■ **Assigned task**
The records below must be transcribed exactly. Do not include the pictures.
The records section start
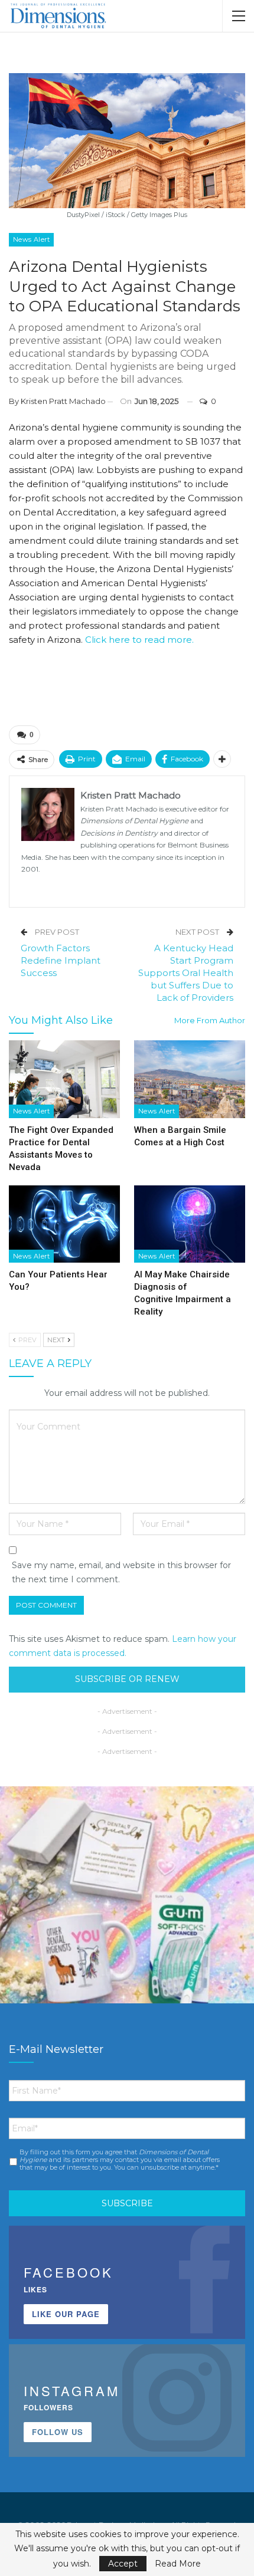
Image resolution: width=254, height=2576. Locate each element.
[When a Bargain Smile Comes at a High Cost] (189, 1079)
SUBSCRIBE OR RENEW (127, 1679)
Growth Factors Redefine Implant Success (60, 960)
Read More (178, 2563)
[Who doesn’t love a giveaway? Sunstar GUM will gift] (127, 1913)
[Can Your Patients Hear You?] (64, 1224)
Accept (123, 2563)
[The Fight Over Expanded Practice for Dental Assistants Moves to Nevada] (64, 1079)
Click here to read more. (139, 639)
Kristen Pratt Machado (63, 401)
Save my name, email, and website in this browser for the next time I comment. (121, 1572)
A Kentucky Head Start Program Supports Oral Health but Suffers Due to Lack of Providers (185, 972)
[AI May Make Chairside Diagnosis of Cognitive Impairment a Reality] (189, 1224)
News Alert (31, 239)
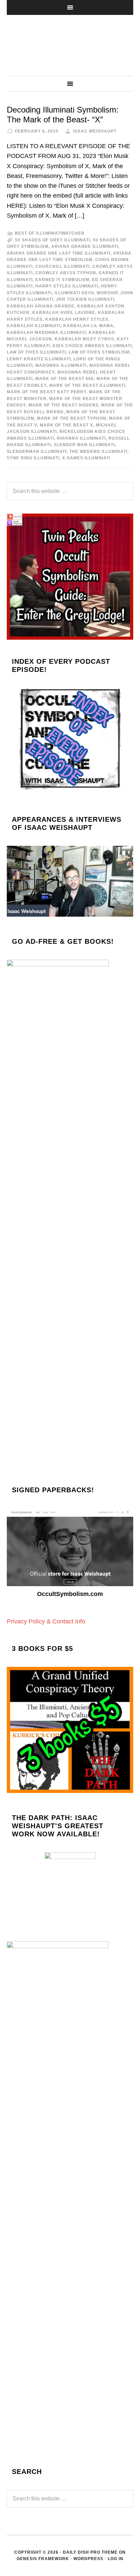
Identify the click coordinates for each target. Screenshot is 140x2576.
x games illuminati (86, 458)
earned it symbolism (62, 279)
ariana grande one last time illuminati (58, 253)
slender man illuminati (84, 444)
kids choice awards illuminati (92, 345)
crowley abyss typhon (65, 273)
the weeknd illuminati (98, 451)
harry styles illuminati (66, 286)
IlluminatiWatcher (70, 45)
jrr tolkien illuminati (85, 299)
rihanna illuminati (81, 438)
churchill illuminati (62, 266)
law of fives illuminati (36, 352)
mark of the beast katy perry (46, 392)
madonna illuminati (61, 365)
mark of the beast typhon (71, 418)
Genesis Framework (43, 2558)
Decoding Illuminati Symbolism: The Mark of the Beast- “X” (63, 114)
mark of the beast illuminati (87, 385)
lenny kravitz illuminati (39, 359)
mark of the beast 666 (64, 378)
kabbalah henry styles (76, 319)
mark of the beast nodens (64, 405)
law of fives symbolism (99, 352)
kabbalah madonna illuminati (46, 332)
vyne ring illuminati (33, 458)
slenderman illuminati (37, 451)
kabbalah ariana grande (40, 306)
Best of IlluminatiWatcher (50, 233)
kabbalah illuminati (33, 325)
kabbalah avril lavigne (63, 312)
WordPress (88, 2558)
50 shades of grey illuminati (52, 240)
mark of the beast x (66, 425)
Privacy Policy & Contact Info (46, 1621)
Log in (115, 2558)
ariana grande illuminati (84, 246)
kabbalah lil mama (88, 325)
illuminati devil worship (86, 293)
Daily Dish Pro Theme (90, 2552)
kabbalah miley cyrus (84, 339)
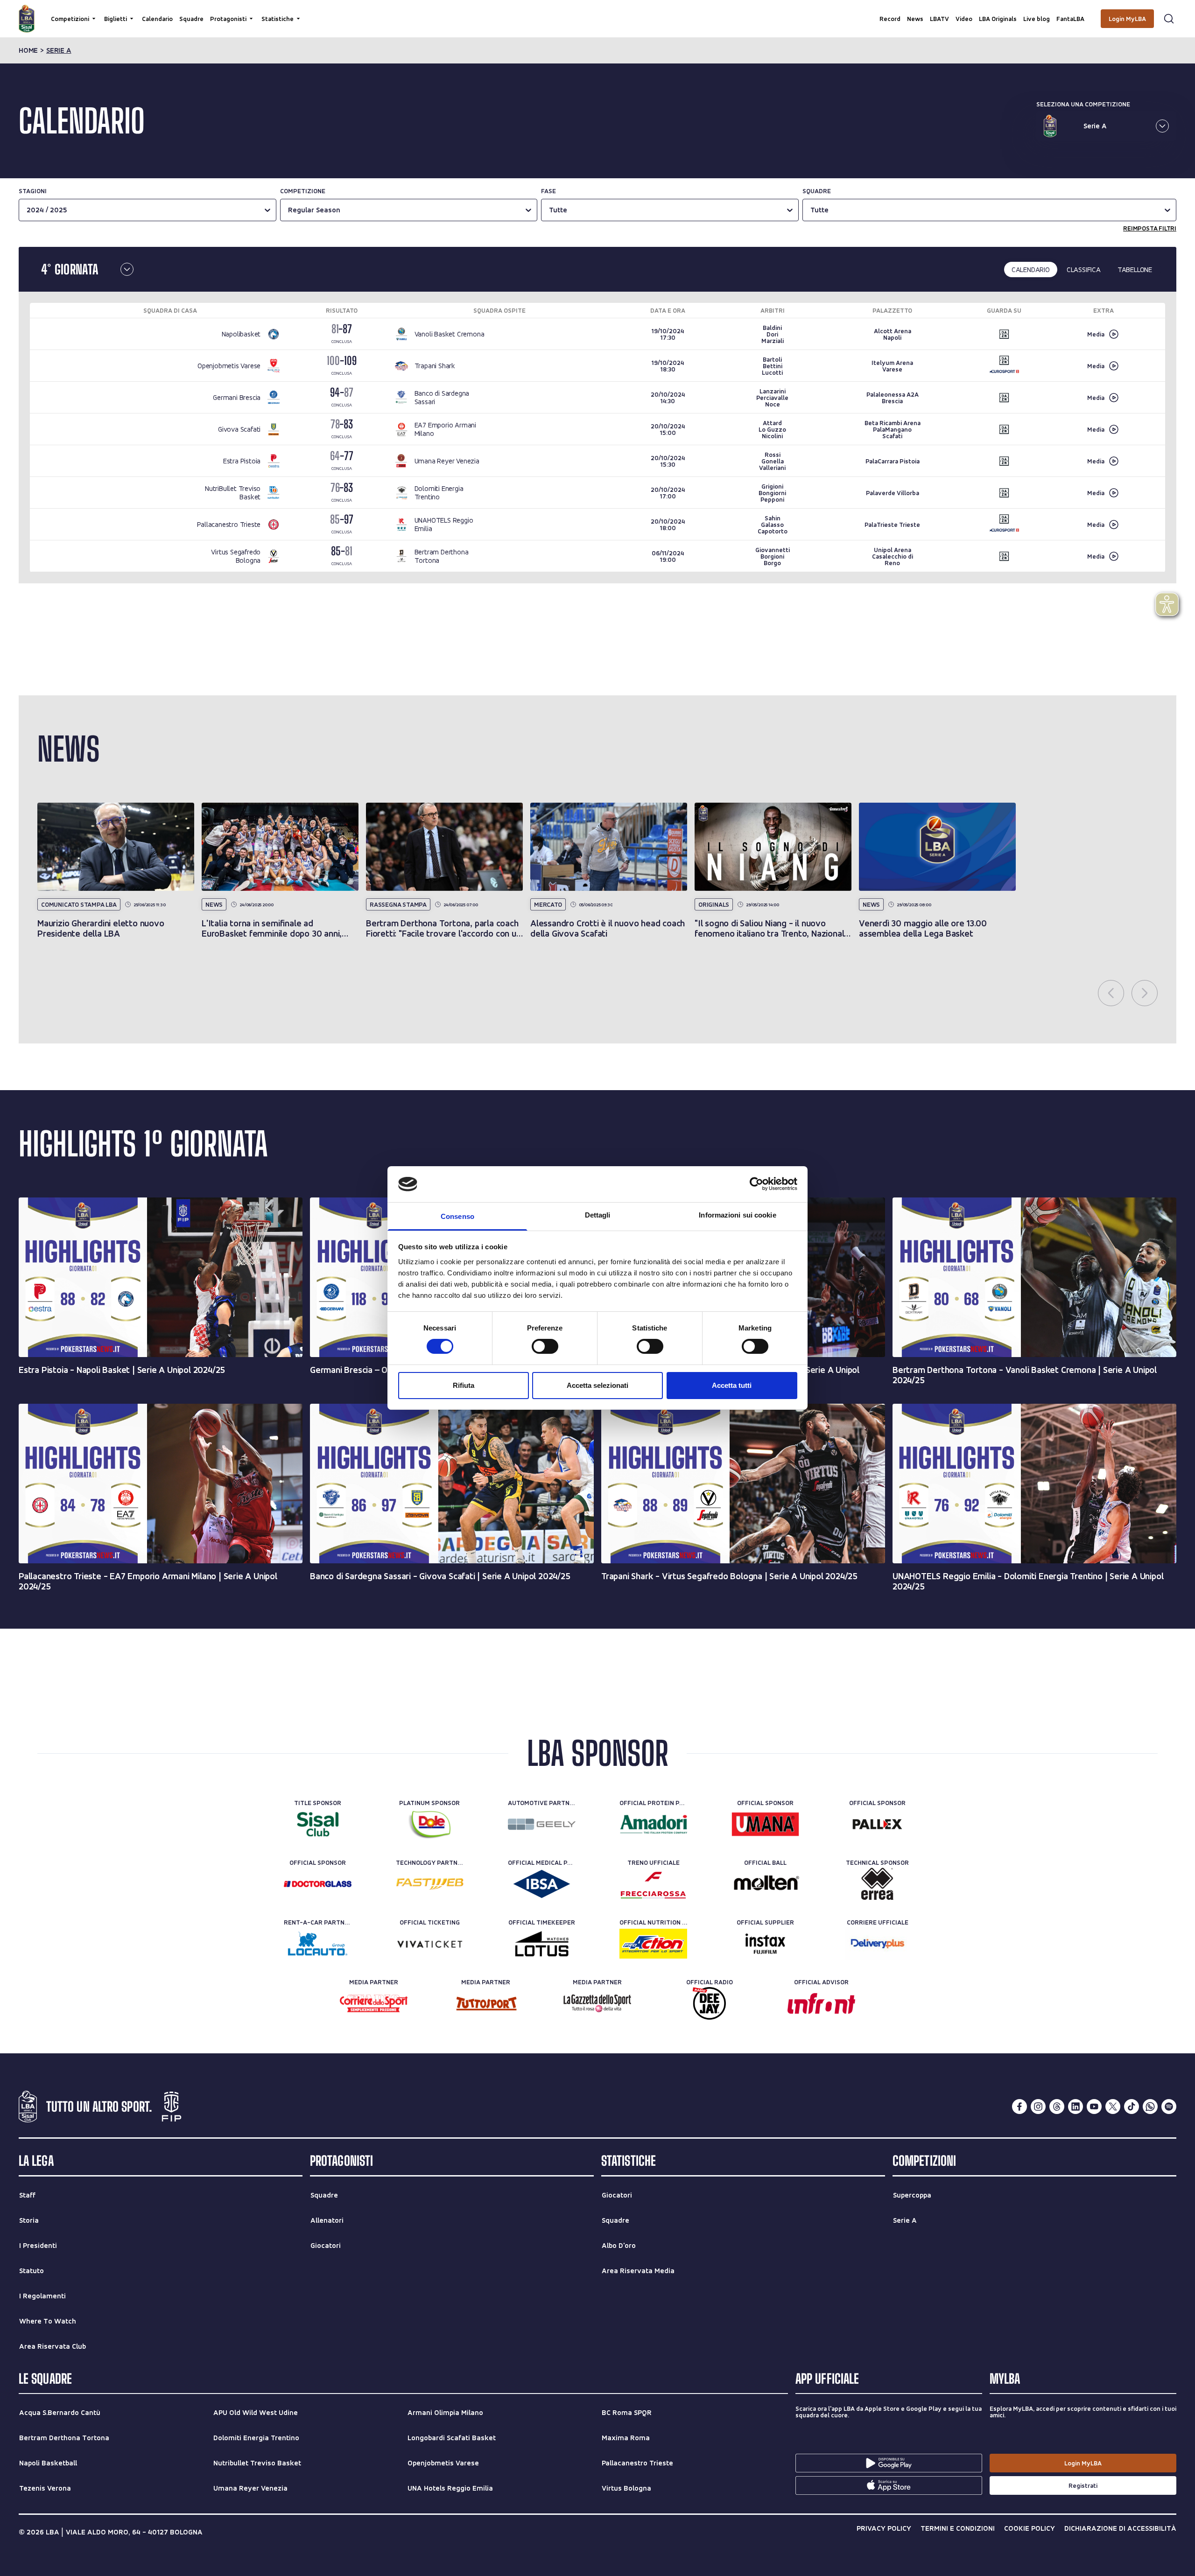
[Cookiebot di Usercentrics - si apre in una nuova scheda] (756, 1184)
The records section end
■ **Reply**
Image resolution: width=254, height=2576. Locate each element.
[When a Bargain Smile Comes at a High Cost] (189, 1079)
SUBSCRIBE OR RENEW (127, 1679)
Growth Factors Redefine Implant Success (60, 960)
Read More (178, 2563)
[Who doesn’t love a giveaway? Sunstar GUM will gift] (127, 1913)
[Can Your Patients Hear You?] (64, 1224)
Accept (123, 2563)
[The Fight Over Expanded Practice for Dental Assistants Moves to Nevada] (64, 1079)
Click here to read more. (139, 639)
Kristen Pratt Machado (63, 401)
Save my name, email, and website in this browser for the next time I comment. (121, 1572)
A Kentucky Head Start Program Supports Oral Health but Suffers Due to Lack of Providers (185, 972)
[AI May Make Chairside Diagnosis of Cognitive Impairment a Reality] (189, 1224)
News Alert (31, 239)
Identify the click coordinates for each target. Screenshot is 140x2576.
x games illuminati (86, 458)
earned it symbolism (62, 279)
ariana grande one last time illuminati (58, 253)
slender man illuminati (84, 444)
kids choice awards illuminati (92, 345)
crowley abyss typhon (65, 273)
the weeknd illuminati (98, 451)
harry styles illuminati (66, 286)
IlluminatiWatcher (70, 45)
jrr tolkien illuminati (85, 299)
rihanna illuminati (81, 438)
churchill illuminati (62, 266)
law of fives illuminati (36, 352)
mark of the beast katy perry (46, 392)
madonna illuminati (61, 365)
mark of the beast typhon (71, 418)
Genesis Framework (43, 2558)
Decoding Illuminati Symbolism: The Mark of the Beast- “X” (63, 114)
mark of the beast illuminati (87, 385)
lenny kravitz illuminati (39, 359)
mark of the beast 666 (64, 378)
kabbalah henry styles (76, 319)
mark of the beast nodens (64, 405)
law of fives symbolism (99, 352)
kabbalah madonna illuminati (46, 332)
vyne ring illuminati (33, 458)
slenderman illuminati (37, 451)
kabbalah ariana grande (40, 306)
Best of IlluminatiWatcher (50, 233)
kabbalah illuminati (33, 325)
kabbalah avril lavigne (63, 312)
WordPress (88, 2558)
50 shades of grey illuminati (52, 240)
mark of the beast x (66, 425)
Privacy Policy & Contact Info (46, 1621)
Log in (115, 2558)
ariana grande illuminati (84, 246)
kabbalah lil mama (88, 325)
illuminati devil worship (86, 293)
Daily Dish Pro Theme (90, 2552)
kabbalah miley cyrus (84, 339)
[Cookiebot di Usercentrics - si apre in una nuova scheda] (756, 1184)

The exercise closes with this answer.